# Newbie



## #countryboyz (Jan 8, 2021)

Bill from New York


----------



## mike243 (Jan 9, 2021)

Welcome aboard, this is a great place to get help or just show off some food, they host pictures here so its easy peasy to let us see what you have been up too lol


----------



## Steve H (Jan 9, 2021)

Welcome from upstate NY!


----------



## tropics (Jan 9, 2021)

Welcome from Ma. what kind of smoker you using?
Richie


----------



## MJB05615 (Jan 9, 2021)

Welcome from Ga.


----------



## TNJAKE (Jan 9, 2021)

Welcome from Tennessee


----------



## tag0401 (Jan 9, 2021)

Welcome to SMF from SC


----------



## robrpb (Jan 9, 2021)

Welcome from Florida.


----------



## SmokinAl (Jan 9, 2021)

Welcome to SMF, Bill!
Glad to have you join us!
Al


----------



## #countryboyz (Jan 9, 2021)

tropics said:


> Welcome from Ma. what kind of smoker you using?
> Richie


Home made


----------



## #countryboyz (Jan 9, 2021)

Steve H said:


> Welcome from upstate NY!


Where about Steve?
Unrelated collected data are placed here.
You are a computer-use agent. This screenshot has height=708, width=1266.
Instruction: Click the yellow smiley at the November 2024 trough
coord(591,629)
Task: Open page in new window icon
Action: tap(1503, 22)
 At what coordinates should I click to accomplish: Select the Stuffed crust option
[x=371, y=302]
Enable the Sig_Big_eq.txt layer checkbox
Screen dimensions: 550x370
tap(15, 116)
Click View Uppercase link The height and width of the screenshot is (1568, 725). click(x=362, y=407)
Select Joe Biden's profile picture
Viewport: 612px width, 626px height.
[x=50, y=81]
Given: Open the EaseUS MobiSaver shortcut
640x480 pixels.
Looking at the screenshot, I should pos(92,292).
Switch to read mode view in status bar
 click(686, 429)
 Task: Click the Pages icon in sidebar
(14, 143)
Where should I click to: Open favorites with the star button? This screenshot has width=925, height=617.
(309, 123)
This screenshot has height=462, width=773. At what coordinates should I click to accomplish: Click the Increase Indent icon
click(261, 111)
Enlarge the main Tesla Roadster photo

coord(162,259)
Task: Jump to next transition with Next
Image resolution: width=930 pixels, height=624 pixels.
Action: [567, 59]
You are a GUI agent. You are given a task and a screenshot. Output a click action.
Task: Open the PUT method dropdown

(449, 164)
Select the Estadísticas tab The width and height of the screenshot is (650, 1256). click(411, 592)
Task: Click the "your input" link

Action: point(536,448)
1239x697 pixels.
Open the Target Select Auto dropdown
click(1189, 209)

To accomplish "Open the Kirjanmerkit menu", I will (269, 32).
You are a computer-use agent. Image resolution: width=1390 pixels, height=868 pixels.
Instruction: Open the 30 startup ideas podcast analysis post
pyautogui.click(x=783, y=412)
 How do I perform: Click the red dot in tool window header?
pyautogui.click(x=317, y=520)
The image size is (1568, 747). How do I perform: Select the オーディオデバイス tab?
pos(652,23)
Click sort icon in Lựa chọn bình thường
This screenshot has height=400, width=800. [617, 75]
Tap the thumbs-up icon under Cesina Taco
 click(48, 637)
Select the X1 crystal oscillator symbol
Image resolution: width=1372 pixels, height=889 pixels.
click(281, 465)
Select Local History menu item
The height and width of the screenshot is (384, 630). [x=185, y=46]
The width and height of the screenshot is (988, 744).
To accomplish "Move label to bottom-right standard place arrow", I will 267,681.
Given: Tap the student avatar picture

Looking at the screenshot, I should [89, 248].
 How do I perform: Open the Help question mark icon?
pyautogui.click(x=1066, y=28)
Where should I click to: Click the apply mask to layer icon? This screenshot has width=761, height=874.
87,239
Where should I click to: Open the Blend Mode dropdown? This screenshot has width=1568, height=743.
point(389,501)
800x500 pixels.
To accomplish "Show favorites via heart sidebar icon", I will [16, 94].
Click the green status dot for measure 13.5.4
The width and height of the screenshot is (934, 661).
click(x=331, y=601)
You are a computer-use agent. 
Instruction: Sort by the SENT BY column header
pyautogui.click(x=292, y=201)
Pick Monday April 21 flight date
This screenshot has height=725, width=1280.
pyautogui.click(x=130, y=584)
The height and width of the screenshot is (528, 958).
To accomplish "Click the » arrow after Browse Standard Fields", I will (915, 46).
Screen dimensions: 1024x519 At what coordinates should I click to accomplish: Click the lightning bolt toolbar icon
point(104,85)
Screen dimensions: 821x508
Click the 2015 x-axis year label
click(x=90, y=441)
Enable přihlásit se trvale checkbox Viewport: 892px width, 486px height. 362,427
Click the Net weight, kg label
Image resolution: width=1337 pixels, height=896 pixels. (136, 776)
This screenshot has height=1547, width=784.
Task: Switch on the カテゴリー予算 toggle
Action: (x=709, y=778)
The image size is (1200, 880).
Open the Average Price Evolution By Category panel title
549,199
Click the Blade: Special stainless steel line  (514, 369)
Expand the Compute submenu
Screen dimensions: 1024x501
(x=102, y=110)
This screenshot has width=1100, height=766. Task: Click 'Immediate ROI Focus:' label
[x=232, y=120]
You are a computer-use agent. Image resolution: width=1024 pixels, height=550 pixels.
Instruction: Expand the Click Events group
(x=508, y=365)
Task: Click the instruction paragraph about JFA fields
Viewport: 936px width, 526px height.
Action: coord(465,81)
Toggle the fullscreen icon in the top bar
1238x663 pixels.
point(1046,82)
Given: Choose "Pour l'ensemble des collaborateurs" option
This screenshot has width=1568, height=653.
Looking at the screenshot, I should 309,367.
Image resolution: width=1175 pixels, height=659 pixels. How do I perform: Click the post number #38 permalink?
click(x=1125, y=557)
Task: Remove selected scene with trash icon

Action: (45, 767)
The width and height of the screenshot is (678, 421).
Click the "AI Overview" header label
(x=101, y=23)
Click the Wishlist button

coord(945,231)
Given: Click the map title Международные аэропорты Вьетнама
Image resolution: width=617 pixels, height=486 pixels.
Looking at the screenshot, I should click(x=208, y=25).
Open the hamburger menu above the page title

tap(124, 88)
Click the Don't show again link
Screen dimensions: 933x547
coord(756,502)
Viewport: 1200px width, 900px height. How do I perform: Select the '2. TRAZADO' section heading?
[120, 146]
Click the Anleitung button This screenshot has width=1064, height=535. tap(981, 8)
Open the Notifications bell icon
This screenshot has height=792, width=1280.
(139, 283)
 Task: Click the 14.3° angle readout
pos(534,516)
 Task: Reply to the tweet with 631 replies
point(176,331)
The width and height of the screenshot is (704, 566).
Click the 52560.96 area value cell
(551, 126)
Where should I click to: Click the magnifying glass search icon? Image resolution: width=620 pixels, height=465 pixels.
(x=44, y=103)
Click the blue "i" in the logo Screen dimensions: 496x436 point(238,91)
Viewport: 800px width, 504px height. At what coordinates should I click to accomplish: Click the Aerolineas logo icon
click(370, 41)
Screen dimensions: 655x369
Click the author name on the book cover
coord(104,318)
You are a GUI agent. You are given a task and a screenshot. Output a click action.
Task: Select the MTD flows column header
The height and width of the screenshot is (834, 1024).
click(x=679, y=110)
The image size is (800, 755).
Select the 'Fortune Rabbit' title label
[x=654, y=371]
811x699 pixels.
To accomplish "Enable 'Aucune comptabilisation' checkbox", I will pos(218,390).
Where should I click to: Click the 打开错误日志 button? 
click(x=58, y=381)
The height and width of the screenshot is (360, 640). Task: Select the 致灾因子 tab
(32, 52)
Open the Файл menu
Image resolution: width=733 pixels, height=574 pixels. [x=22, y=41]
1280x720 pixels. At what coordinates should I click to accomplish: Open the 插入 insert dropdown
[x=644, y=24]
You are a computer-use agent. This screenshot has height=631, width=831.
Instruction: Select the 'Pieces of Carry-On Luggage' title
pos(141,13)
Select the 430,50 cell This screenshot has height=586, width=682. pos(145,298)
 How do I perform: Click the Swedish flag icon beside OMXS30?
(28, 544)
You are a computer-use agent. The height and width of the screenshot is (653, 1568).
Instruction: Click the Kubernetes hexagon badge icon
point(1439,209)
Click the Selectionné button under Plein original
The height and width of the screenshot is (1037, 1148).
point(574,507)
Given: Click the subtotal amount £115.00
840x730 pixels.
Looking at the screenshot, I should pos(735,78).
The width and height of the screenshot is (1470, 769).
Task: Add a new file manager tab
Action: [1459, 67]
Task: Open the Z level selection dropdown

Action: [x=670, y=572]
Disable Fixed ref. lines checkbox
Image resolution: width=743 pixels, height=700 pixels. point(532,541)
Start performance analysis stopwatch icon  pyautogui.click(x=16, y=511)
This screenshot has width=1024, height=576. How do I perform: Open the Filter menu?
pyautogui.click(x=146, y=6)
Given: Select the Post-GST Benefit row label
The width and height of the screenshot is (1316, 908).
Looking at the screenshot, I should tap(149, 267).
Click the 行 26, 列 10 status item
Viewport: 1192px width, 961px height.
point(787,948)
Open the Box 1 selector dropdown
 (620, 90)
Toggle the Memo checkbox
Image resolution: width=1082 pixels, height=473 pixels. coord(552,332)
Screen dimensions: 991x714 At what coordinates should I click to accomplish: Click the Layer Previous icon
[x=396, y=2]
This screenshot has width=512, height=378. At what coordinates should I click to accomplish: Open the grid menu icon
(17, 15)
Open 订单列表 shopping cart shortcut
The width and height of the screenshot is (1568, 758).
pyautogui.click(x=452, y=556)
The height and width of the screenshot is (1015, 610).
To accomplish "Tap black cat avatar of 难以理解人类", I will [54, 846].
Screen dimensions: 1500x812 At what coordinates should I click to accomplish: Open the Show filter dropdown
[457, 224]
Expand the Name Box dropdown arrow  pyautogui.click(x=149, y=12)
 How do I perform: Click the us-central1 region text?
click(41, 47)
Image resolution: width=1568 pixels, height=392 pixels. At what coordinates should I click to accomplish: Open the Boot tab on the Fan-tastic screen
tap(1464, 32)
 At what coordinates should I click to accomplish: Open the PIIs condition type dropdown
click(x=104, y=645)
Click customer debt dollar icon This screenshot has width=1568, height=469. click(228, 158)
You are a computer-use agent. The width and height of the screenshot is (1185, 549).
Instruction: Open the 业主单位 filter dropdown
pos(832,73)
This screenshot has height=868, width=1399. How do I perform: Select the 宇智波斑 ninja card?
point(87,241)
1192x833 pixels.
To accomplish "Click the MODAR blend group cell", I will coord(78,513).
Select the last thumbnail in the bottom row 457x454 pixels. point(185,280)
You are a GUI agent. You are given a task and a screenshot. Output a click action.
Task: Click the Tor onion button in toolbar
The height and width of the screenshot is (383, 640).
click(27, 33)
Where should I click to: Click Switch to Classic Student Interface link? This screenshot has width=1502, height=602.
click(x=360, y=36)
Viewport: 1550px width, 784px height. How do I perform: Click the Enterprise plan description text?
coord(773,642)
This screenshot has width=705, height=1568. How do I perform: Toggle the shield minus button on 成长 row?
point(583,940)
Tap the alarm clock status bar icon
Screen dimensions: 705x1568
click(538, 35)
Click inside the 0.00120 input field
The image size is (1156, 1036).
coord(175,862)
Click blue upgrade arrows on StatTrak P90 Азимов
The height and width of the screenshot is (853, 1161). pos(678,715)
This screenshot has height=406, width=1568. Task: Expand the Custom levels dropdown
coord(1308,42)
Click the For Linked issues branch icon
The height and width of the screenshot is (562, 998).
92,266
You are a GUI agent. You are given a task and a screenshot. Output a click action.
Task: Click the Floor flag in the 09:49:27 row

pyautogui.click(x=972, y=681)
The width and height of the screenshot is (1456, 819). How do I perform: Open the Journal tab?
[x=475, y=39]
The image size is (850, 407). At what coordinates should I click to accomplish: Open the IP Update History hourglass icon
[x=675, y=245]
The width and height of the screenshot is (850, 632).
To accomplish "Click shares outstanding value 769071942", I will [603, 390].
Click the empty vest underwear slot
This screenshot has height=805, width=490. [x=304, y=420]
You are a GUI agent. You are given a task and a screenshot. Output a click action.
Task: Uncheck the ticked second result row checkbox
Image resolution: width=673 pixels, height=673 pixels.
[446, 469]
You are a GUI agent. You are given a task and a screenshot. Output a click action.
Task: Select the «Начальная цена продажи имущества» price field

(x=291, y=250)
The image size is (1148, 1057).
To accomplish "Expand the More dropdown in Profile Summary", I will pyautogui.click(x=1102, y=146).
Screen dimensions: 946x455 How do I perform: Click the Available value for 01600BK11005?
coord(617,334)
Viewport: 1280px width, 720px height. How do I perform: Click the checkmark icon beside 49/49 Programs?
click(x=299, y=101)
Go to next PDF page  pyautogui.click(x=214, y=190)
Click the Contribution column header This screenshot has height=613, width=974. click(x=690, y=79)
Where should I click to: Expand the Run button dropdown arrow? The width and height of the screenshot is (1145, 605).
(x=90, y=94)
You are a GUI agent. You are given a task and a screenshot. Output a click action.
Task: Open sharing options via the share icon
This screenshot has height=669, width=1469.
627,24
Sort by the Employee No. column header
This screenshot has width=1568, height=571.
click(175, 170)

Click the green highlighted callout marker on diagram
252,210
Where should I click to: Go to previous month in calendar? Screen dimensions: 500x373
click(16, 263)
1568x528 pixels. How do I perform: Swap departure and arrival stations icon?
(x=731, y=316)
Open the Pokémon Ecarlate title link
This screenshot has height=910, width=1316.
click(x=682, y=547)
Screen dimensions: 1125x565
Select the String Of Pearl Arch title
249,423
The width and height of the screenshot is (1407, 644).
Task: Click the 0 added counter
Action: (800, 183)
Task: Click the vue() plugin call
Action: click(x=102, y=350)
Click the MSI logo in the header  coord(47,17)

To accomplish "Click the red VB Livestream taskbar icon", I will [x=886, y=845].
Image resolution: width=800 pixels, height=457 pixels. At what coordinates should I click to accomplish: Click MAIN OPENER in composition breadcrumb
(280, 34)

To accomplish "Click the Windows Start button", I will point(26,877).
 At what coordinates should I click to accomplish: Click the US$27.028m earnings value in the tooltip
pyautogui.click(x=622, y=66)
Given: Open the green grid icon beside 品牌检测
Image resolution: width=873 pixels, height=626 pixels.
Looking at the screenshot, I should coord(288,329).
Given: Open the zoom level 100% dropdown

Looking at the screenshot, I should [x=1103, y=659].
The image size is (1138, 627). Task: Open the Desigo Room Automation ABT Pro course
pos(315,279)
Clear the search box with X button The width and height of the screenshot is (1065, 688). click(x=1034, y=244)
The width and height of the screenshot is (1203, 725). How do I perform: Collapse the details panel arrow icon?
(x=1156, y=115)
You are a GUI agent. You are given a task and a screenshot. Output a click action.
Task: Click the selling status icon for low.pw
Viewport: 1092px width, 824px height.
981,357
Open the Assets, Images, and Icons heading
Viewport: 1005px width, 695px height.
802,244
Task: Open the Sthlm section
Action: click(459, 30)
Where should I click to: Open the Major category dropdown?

Originally from Utica


----------



## JLeonard (Jan 9, 2021)

Greetings from Mississippi! We love some food porn here. So brush up on your pic taking. Lots of info to be gleaned.
Jim


----------



## 912smoker (Jan 9, 2021)

Welcome to SMF from Ga.


----------



## #countryboyz (Jan 9, 2021)

JLeonard said:


> Greetings from Mississippi! We love some food porn here. So brush up on your pic taking. Lots of info to be gleaned.
> Jim


Thank you


----------



## JLeonard (Jan 9, 2021)

#countryboyz
 Oh man, loving the smoke house. Got pics of the interior? And if you need a taste tester I'll DM you my address.
Jim


----------



## Steve H (Jan 9, 2021)

#countryboyz said:


> Where about Steve? Originally from Utica



Newark, between Rochester and Syracuse.


----------



## sawhorseray (Jan 9, 2021)

Welcome from Gilbert, AZ! Fine looking chubs and sausage, nice smokehouse too! RAY


----------



## #countryboyz (Jan 9, 2021)

JLeonard said:


> #countryboyz
> Oh man, loving the smoke house. Got pics of the interior? And if you need a taste tester I'll DM you my address.
> Jim


----------



## #countryboyz (Jan 9, 2021)

sawhorseray said:


> Welcome from Gilbert, AZ! Fine looking chubs and sausage, nice smokehouse too! RAY


Thank you 
I use a turkey fryer propane set up for internal heat with a regulator hooked up in the back.Wood stove piped in for cold smoke.  I’ve gone from wood poles to metal poles, well because metal doesn’t burn and break! Lol! I made three levels of notches on the side walls for the poles..this is for metal racks basically. I only hang from the top racks.


----------



## #countryboyz (Jan 9, 2021)

JLeonard said:


> #countryboyz
> Oh man, loving the smoke house. Got pics of the interior? And if you need a taste tester I'll DM you my address.
> Jim


I use a turkey fryer propane set up for internal heat with a regulator hooked up in the back.Wood stove piped in for cold smoke. I’ve gone from wood poles to metal poles, well because metal doesn’t burn and break! Lol! I made three levels of notches on the side walls for the poles..this is for metal racks basically. I only hang from the top racks.


----------



## JLeonard (Jan 9, 2021)

Man this is nice. When I get my forever home I want to convert my MB propane smoker into something like that.
Jim


----------



## Brokenhandle (Jan 9, 2021)

Welcome from Iowa! Nice set up you have there! And some great looking goodies coming out of your smoker. 

Ryan


----------



## #countryboyz (Jan 9, 2021)

Brokenhandle said:


> Welcome from Iowa! Nice set up you have there! And some great looking goodies coming out of your smoker.
> 
> Ryan


Thank you sir


----------



## smokin peachey (Jan 9, 2021)

Welcome from central PA. Awesome smokehouse you got there.


----------



## drmd421 (Jan 19, 2021)

Howdy from Texas! Appreciate y’all letting me join. I’m currently tweaking my smoker so I’m just smoking ribs and such at the moment but I’ll have it under control in no time.


----------



## JC in GB (Jan 19, 2021)

Welcome from Wisconsin.  Very nice smokehouse and products.

JC


----------